SOAL LATIHAN>
- 1) Tulis ulang bagian teks tentang Matius 15:11 yang dimulai dengan kata-kata "Tanpa melihat konteksnya" dan diakhiri dengan "apa yang masuk.". Ganti "orang-orang Farisi" dengan "para ahli Taurat".
- 2) Jawablah pertanyaan berikut berdasarkan teks tentang Matius 15:11.
(a) Berapa banyak argumen terpopuler untuk mendukung makan daging binatang haram yang hendak dilihat dalam teks ini?
(b) Apa tujuan upacara pembasuhan yang dipaksakan orang-orang Farisi?
(c) Di ayat mana Kristus mengutuk kemunafikan tradisi mereka?
- 3) Teruskan teks tentang Matius 15:11 setelah kalimat terakhirnya.

KUTIPAN TEKS>

######

Bukan Apa yang Masuk…
Tetapi sekarang mari kita lihat pada empat argumen terpopuler yang dipakai untuk mendukung makan daging binatang haram. Dalam Matius 15:11, kita temukan ayat yang mana pada saat dibaca pertama kali seakan mendukung argument tersebut. Yesus berkata, “bukan yang masuk ke dalam mulut yang menajiskan orang, melainkan yang keluar dari mulut, itulah yang menajiskan orang.”
Tanpa melihat konteksnya ayat ini seakan mengatakan bahwa kita bebas memakan apapun tanpa penghakiman atau keracunan. Tetapi saat kita pelajari keseluruhan pasal, kita akan menemukan bahwa itu tidak berhubungan sama sekali dengan pola makan. Dari ayat 2 kita dapat pelajari bahwa Yesus sedang berhadapan dengan kontroversi dari orang-orang Farisi, yang memaksakan agar murid-muridnya memberikan tangan mereka untuk upacara pembasuhan sebelum mereka makan. Tujuan pembasuhan ini adalah untuk membersihkan diri dari kenajisan orang bangsa lain atau hal lainnya. Kristus mengutuk kemunafikan tradisi mereka dalam ayat 3-10, menyatakan bahwa sia-sia mereka berbakti kepada-Nya dengan menaati hukum yang dibuat oleh manusia. Lalu barulah di ayat 11 Dia membuat pernyataan bahwa kenajisan datang dari apa yang keluar, bukan apa yang masuk.

######

ISI DATASET>
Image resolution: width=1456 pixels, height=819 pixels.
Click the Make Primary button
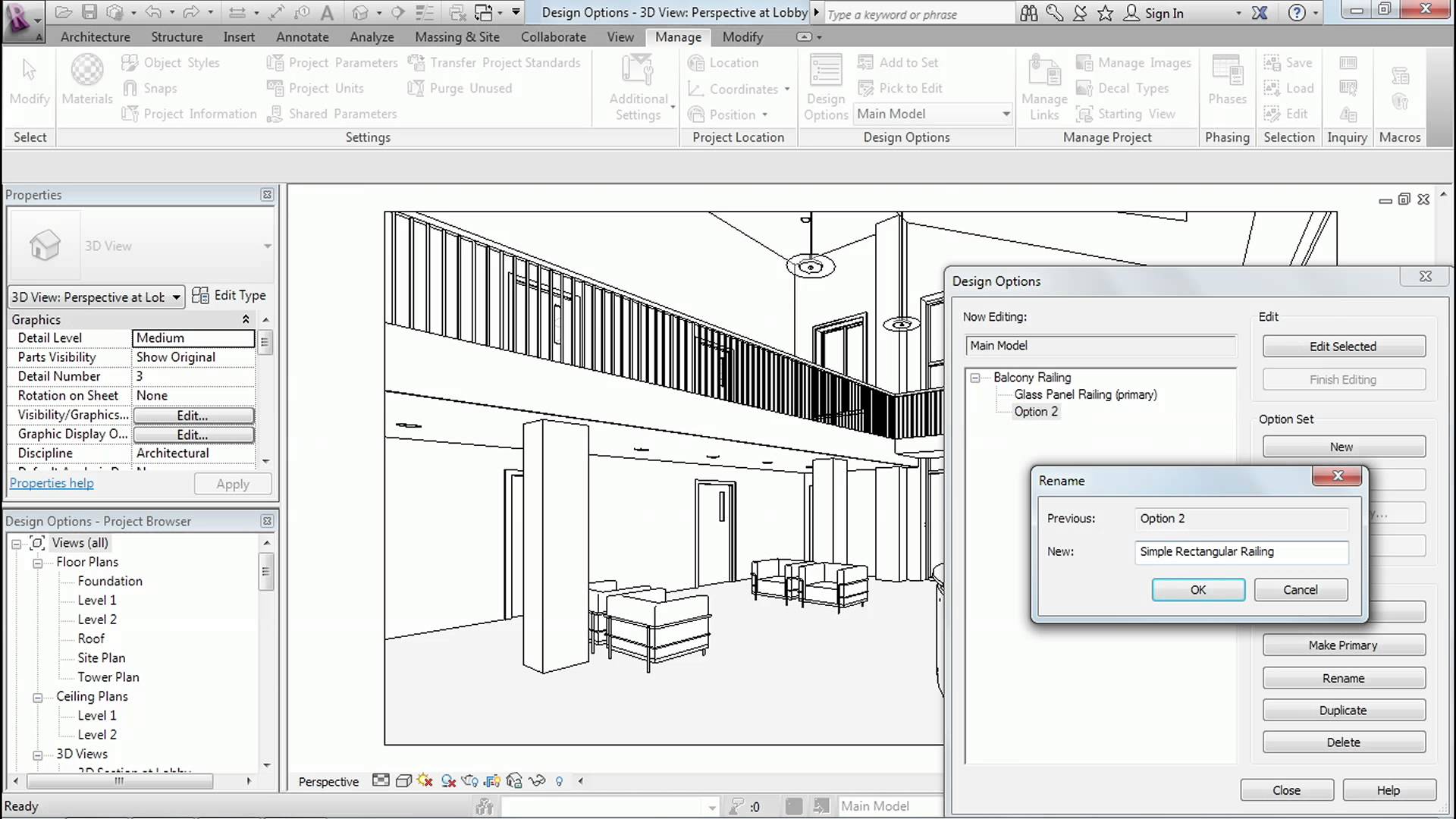(x=1343, y=645)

######

JAWABAN TERTULIS>
- 1)
Tanpa melihat konteksnya ayat ini seakan mengatakan bahwa kita bebas memakan apapun tanpa penghakiman atau keracunan. Tetapi saat kita pelajari keseluruhan pasal, kita akan menemukan bahwa itu tidak berhubungan sama sekali dengan pola makan. Dari ayat 2 kita dapat pelajari bahwa Yesus sedang berhadapan dengan kontroversi dari para ahli Taurat, yang memaksakan agar murid-muridnya memberikan tangan mereka untuk upacara pembasuhan sebelum mereka makan. Tujuan pembasuhan ini adalah untuk membersihkan diri dari kenajisan orang bangsa lain atau hal lainnya. Kristus mengutuk kemunafikan tradisi mereka dalam ayat 3-10, menyatakan bahwa sia-sia mereka berbakti kepada-Nya dengan menaati hukum yang dibuat oleh manusia. Lalu barulah di ayat 11 Dia membuat pernyataan bahwa kenajisan datang dari apa yang keluar, bukan apa yang masuk.

- 2)
(a) Empat argumen.
(b) Untuk membersihkan diri dari kenajisan orang bangsa lain atau hal lainnya.
(c) Di ayat 3-10.

- 3)
Setelah itu Petrus berkata kepada Yesus, “Jelaskan perumpamaan itu kepada kami” (Matius 15:15). Pernyataan ini membuktikan agar perkataan Kristus jangan dianggap literal, karena perumpaan hanyalah sekedar cerita atau pernyataan untuk menggambarkan sebuah point. Perhatikan bagaimana Yesus menjelaskan makna ilustrasi-Nya: “Tidak tahukah kamu bahwa segala sesuatu yang masuk ke dalam mulut turun ke dalam perut lalu dibuang di jamban? Tetapi apa yang keluar dari mulut berasal dari hati dan itulah yang menajiskan orang. Karena dari hati timbul segala pikiran jahat, pembunuhan, perzinahan, percabulan, pencurian, sumpah palsu dan hujat. Itulah yang menajiskan orang. Tetapi makan dengan tangan yang tidak dibasuh tidak menajiskan orang” (ayat 17-20).
Sekarang keseluruhan kisahnya mulai jelas. Yesus tahu bahwa para pemimpin agama ini punya kebencian dalam hati mereka kepada-Nya, dan perhatian besar mereka bukan pada sebuah kelakuan jahat, tetapi hanya sebuah tradisi bodoh yang berdasarkan prasangka. Kristus menyebut dosa dalam hati tersebut dengan namanya dan menyatakan: “Itulah yang menajiskan orang. Tetapi makan dengan tangan yang tidak dibasuh tidak menajiskan orang.” Itulah makna perumpamaan-Nya. Itu tidak merujuk pada jenis makanan yang dimakan tetapi kepada upacara pembasuhan.
Beberapa bertanya-tanya oleh penambahan beberapa kata dalam catatan Markus dari peristiwa yang sama. Di sana Yesus dikutip saat berkata, “tiada dapat menajiskan dia. Karena itu bukannya masuk ke dalam hati, melainkan ke dalam perut, lalu keluar ke dalam jamban, dengan demikianlah membersihkan segala makanan itu?” (Markus 7:18,19 – Indonesia Terjemahan Lama).
Apakah ekspresi “dengan demikian membersihkan segala makanan itu” mengindikasikan bahwa semua yang dimasukkan dalam tubuh sebagai baik dan menyehatkan? Tentu tidak, sekali lagi Yesus sedang menyoroti fakta bahwa kenajisan yang sejati datang dari menyimpan kenajisan rohani dalam pikiran. Makanan fisik melewati proses pencernaan lalu dikeluarkan dari tubuh, sementara dosa tetap tinggal sebagai racun yang merasuk.
Dikuduskan oleh Doa?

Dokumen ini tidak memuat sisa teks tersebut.